Calibration methods to circumvent unknown component spectra for quantitative in situ Raman monitoring of co-polymerization reactions†
Abstract
The use of Raman spectroscopy for reaction monitoring has been successfully applied over the past few decades. One complication in such usage is the applicability for quantitative reaction studies. This analytical problem is intrinsic to any reaction system, and is part of the larger transinformation necessary to bridge qualitative Raman spectroscopic information through multivariate calibration approaches. Another compounding issue is the presence of unknown component spectra that are encountered when investigating novel reactions, which is often fraught with either a lack of understanding of reaction stoichiometries/mechanisms, or inability to isolate reaction intermediates or products for obtaining their Raman spectra.
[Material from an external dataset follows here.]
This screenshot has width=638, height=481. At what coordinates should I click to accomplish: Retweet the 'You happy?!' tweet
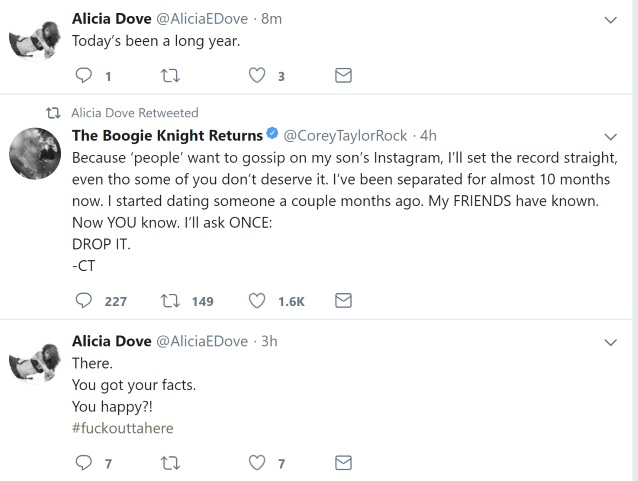169,463
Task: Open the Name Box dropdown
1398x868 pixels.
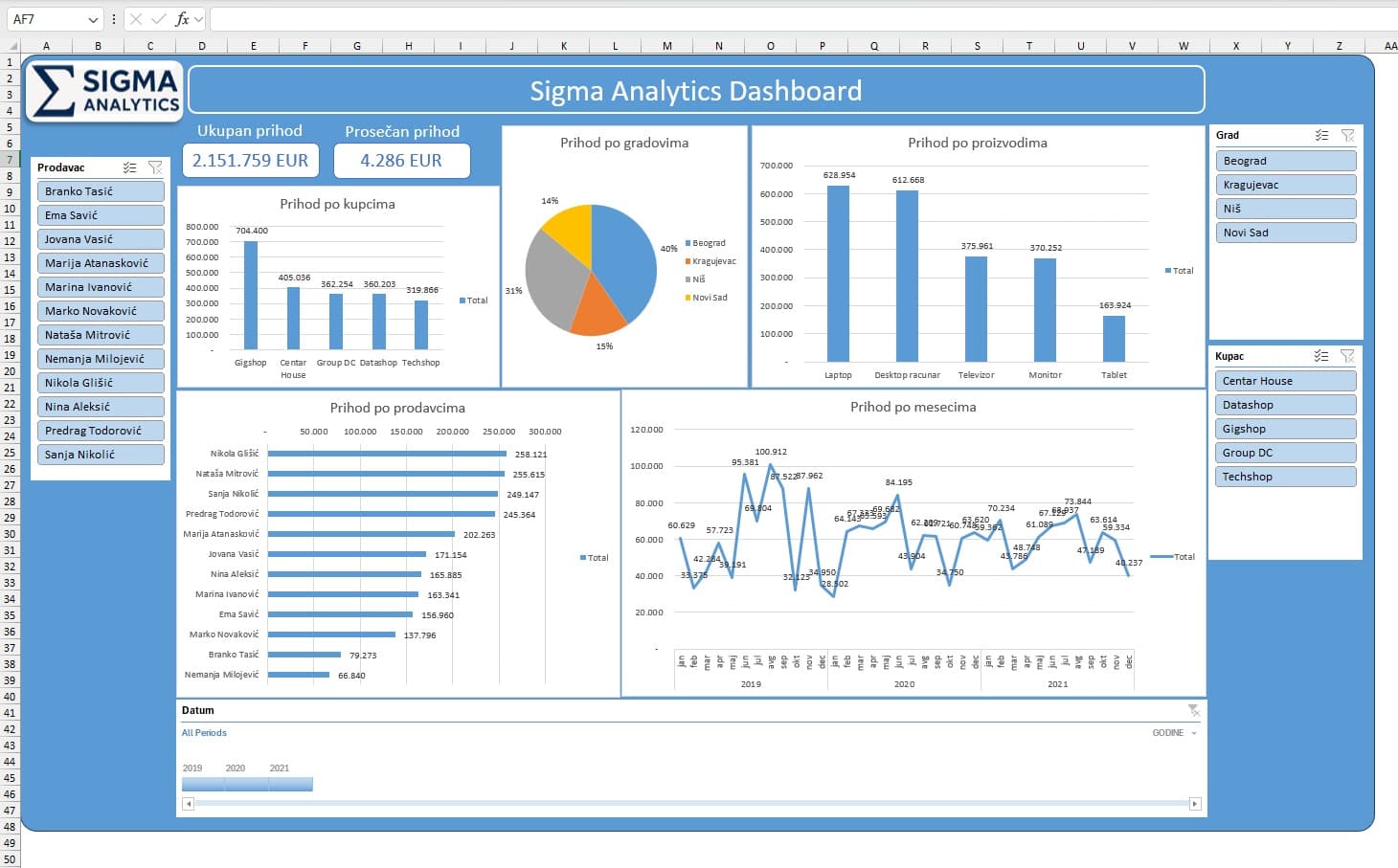Action: coord(93,19)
To overcome these analytical challenges, three numerical approaches are tested using the model styrene–butyl acrylate co-polymerization reaction. They are partial least squares regression (PLSR), a novel minimisation of mixture spectrum residuals (MMSR) algorithm, and the first ever attempt at combining band-target entropy minimisation curve resolution with multilinear regression (BTEM-MLR). Multivariate calibrations are performed using inline Raman spectra from co-polymerization monitored with offline NMR to estimate the concentration of monomers without the need for additional information on reaction intermediates or products. All three multivariate calibration approaches produce comparable success. The specific calibration dataset utilized and relative Raman molar intensities of chemical species directly impact the quality of calibration. Furthermore, both MMSR and BTEM yield additional spectral reconstruction of the unknown co-polymer Raman spectrum.